No, unused inputs were kept floating.
berkeman said:
How are the input levels being driven into the gates? Are you just using switches, or debounced logic drive?
No switches. Just unplugging and plugging wires into 5V and GND rails.

Also, just for clarification, we didn't use any crystal for the clock input; it was manually switched between 0 and 1. In addition, in the circuit I made at home, I did put a 0.1μF ceramic capacitor between Vcc and GND for each IC.
 
  • #5
TTL is a current sinking, negative logic. You must learn to think backwards and upside down.
TTL lesson 1. A low input is when current flows out of the input to ground. A high is when current does not flow out of the input.
TTL lesson 2. It is current that is important, not voltage. Voltages less than 0.80 volt are probably low, greater than 1.2 volts are probably high. Make it easier to differentiate high and low by tying floating outputs to +5 volts through a 2k2 pull-up resistor.
TTL lesson 3. An unused high input should not be connected directly to the +5 volt supply rail without a series resistor ≥ 1k.
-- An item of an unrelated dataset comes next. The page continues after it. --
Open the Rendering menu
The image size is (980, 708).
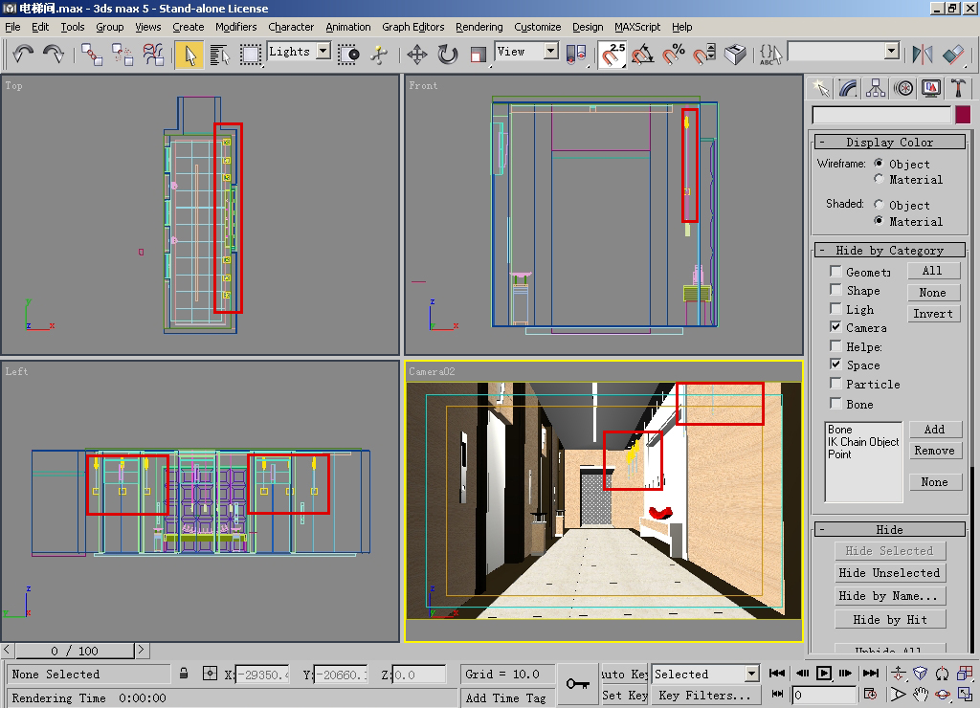click(x=479, y=27)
That protects the input from a momentary overvoltage on the supply that can injure the input transistor. Most beginners ignore that, until they have wasted a few days trying to debug a TTL circuit with a damaged input.

A clock input should be "de-bounced" so there is only one edge. Use a two position toggle switch to ground only one input at the time of an RS flip-flop, made from two 74LS00 NAND gates, with pull-up resistors on the inputs.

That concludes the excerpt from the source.